• Requirements: Quote every line of the data from the one containing "What do you see at coordinates (671, 599)" through the end, including both of those lines, and leave the pictures out of your answer.

[Pointing data for text and elements]

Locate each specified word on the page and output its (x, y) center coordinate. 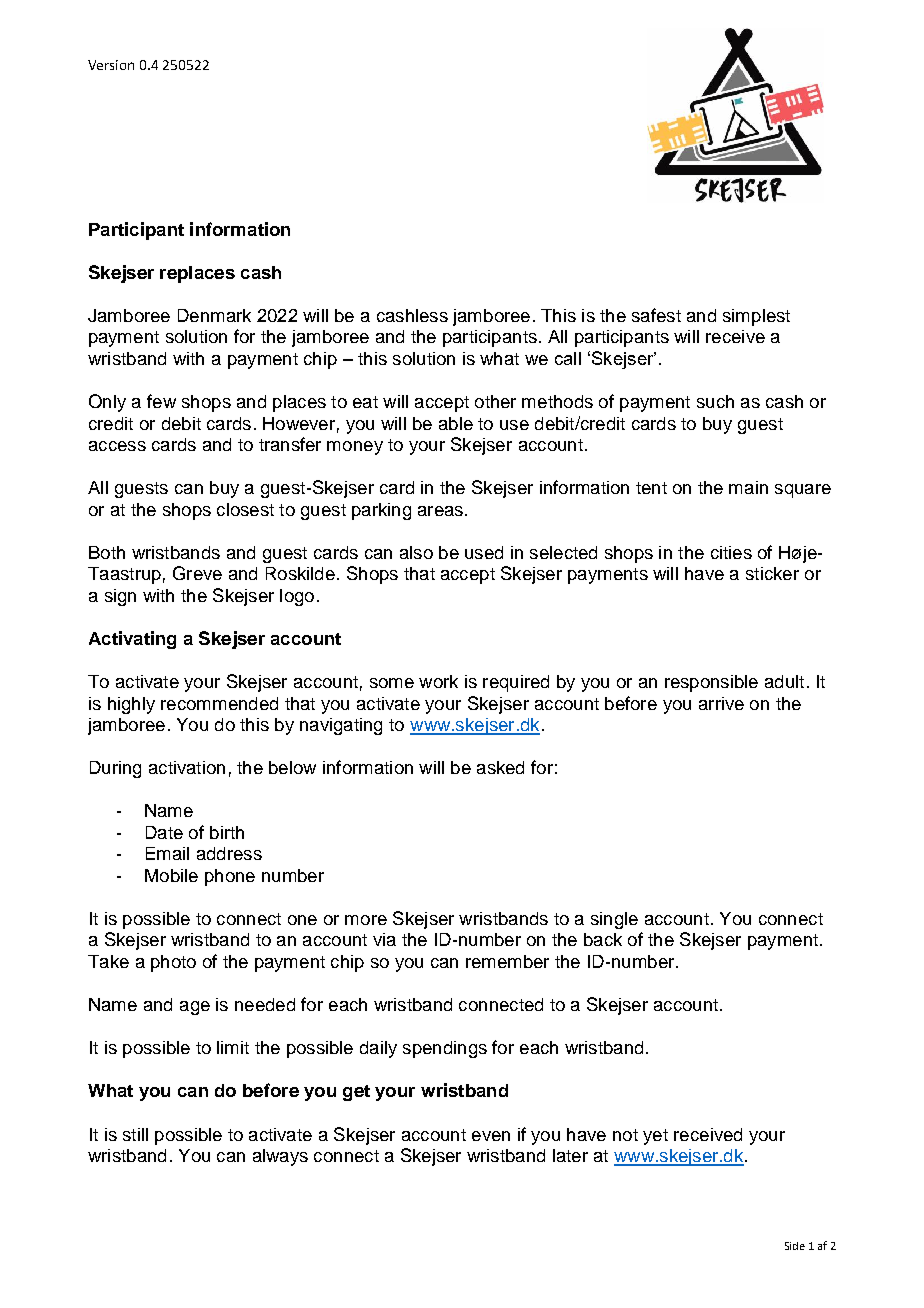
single (614, 920)
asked (500, 767)
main (748, 487)
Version (111, 65)
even (491, 1136)
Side (795, 1246)
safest (656, 315)
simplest (756, 317)
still (135, 1134)
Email (167, 853)
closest (245, 509)
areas (440, 511)
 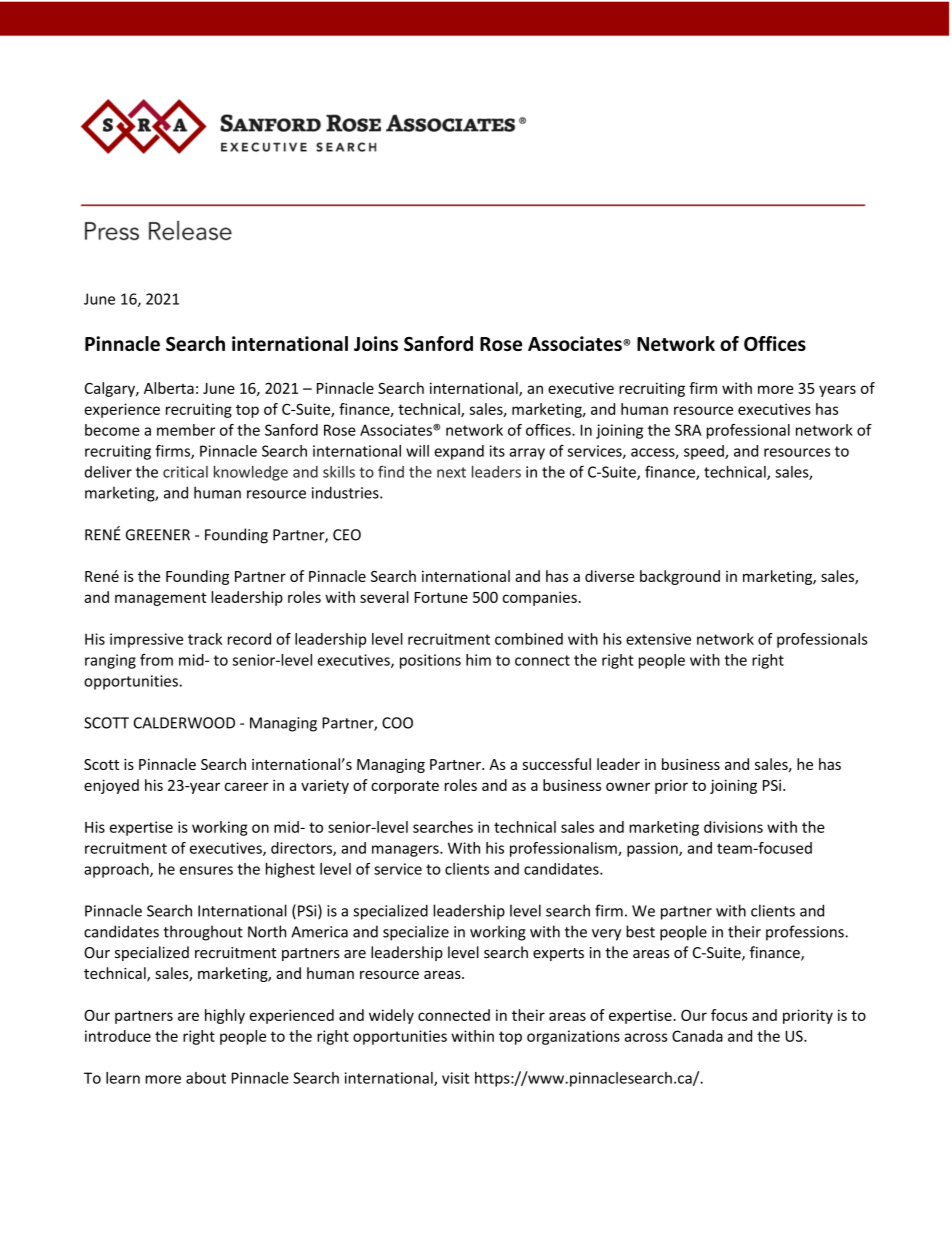 What do you see at coordinates (688, 430) in the screenshot?
I see `SRA` at bounding box center [688, 430].
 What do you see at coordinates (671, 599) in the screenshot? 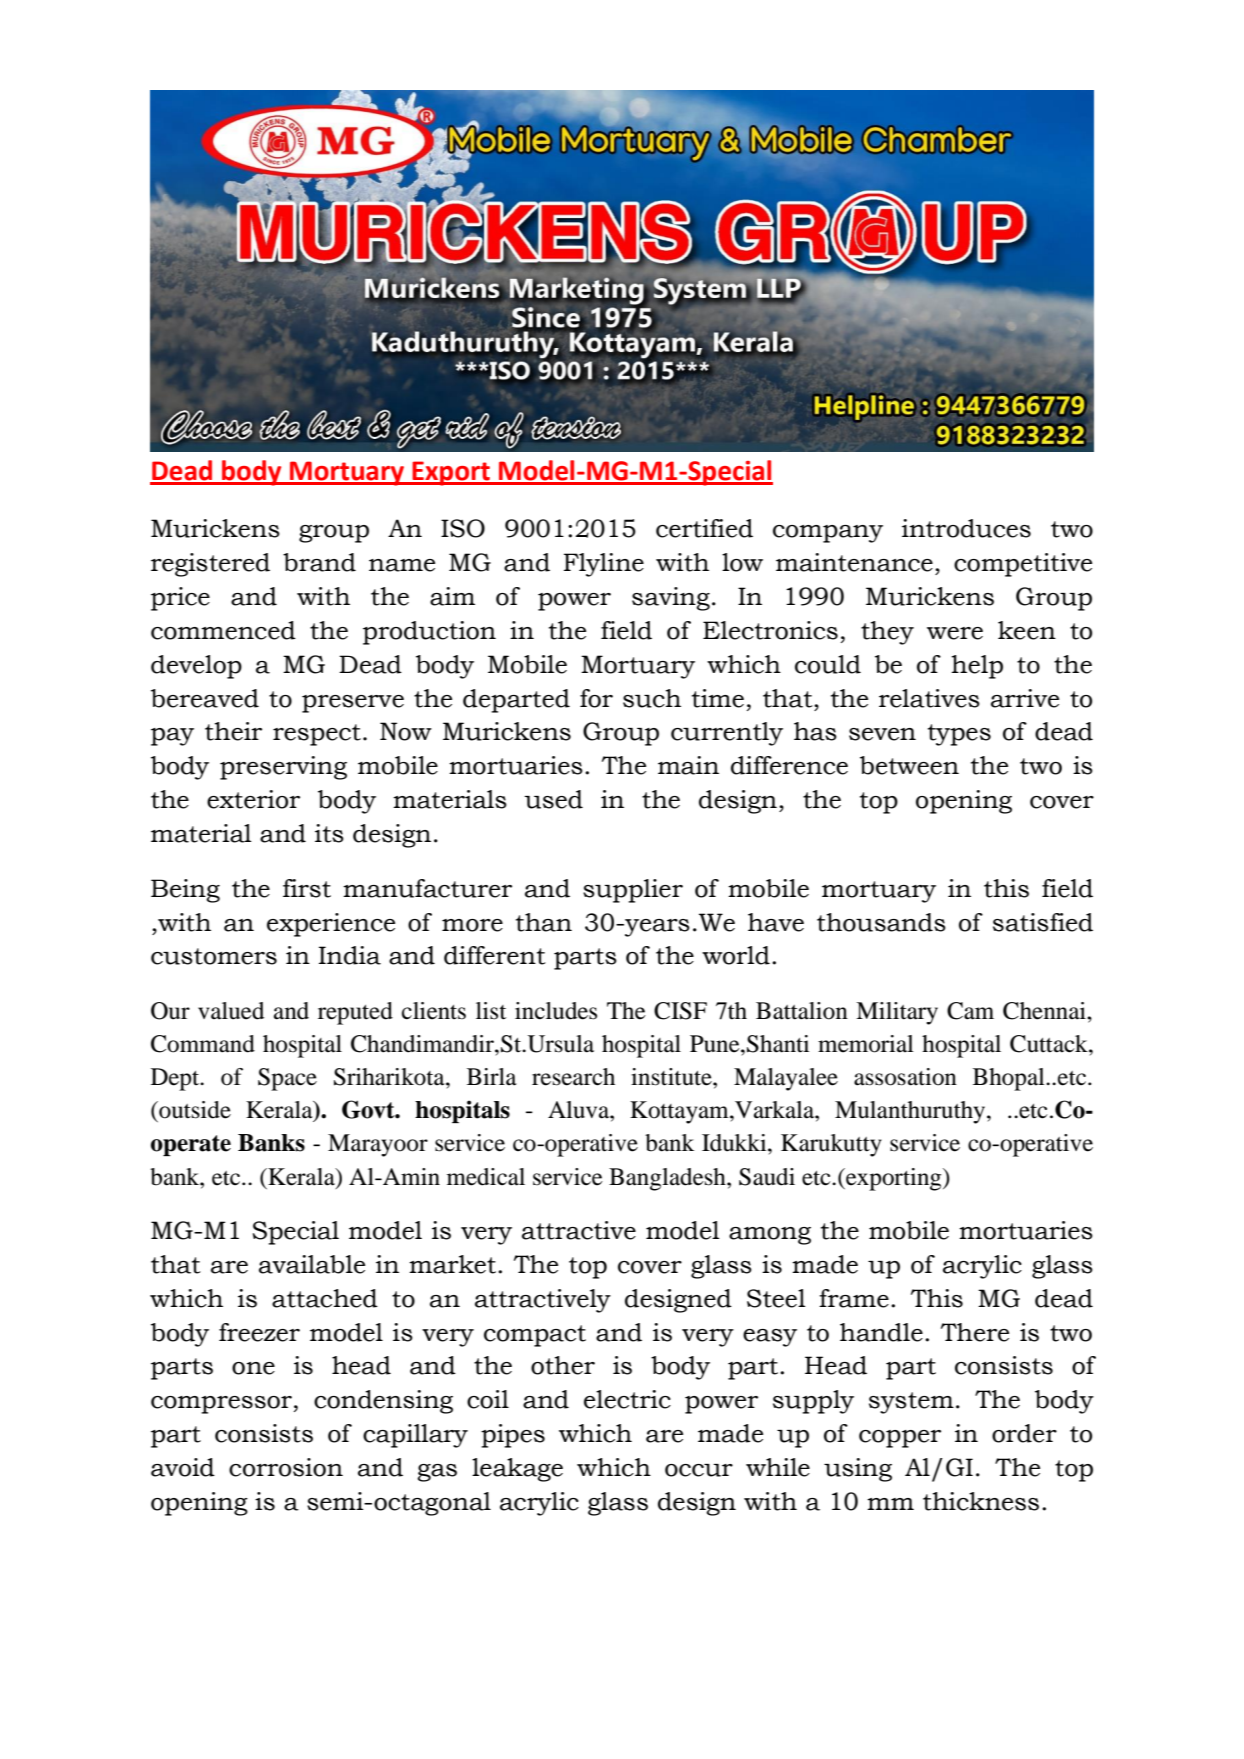
I see `saving` at bounding box center [671, 599].
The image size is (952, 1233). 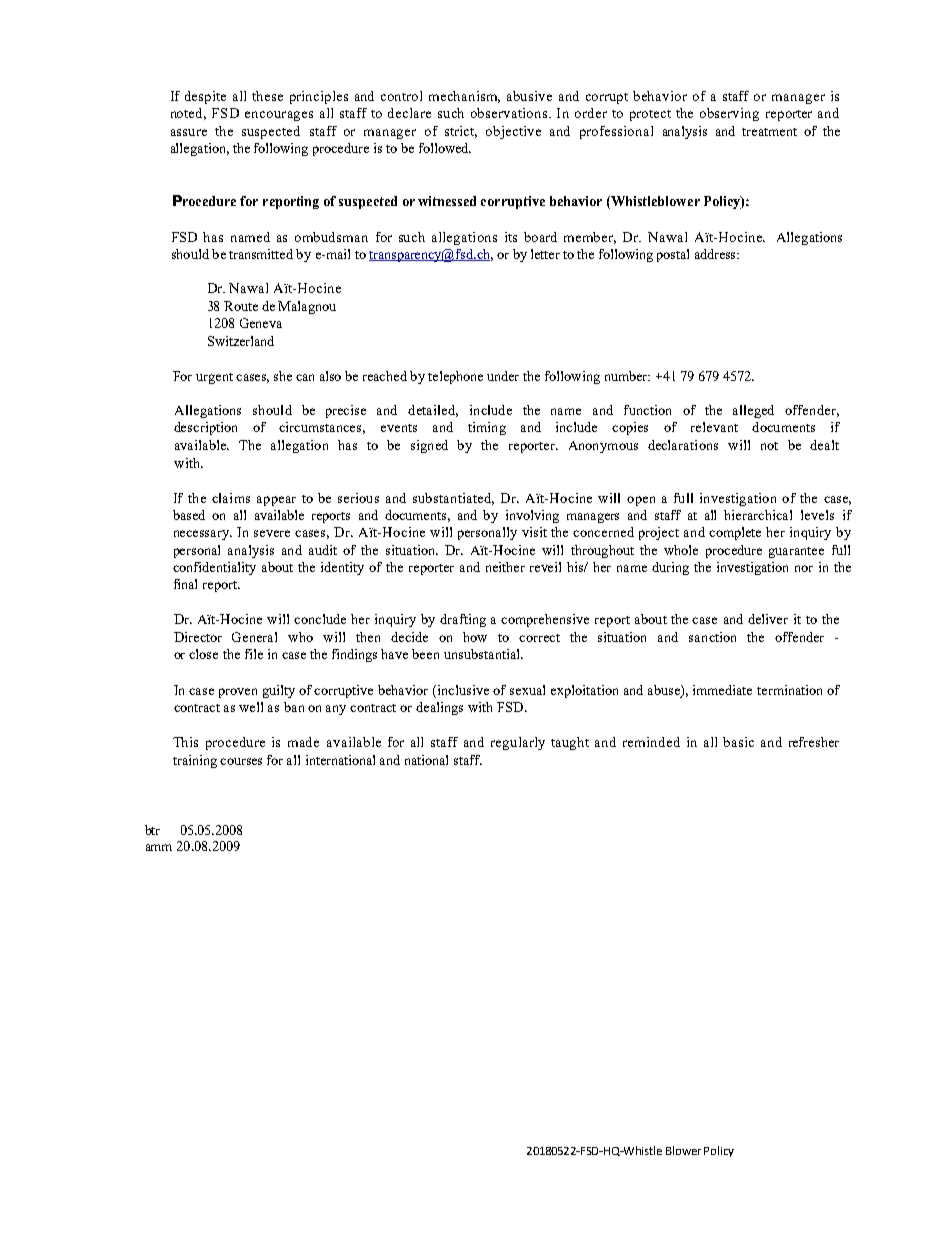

• Exercise solution:
 What do you see at coordinates (671, 599) in the screenshot? 
I see `saving` at bounding box center [671, 599].
The image size is (952, 1233). 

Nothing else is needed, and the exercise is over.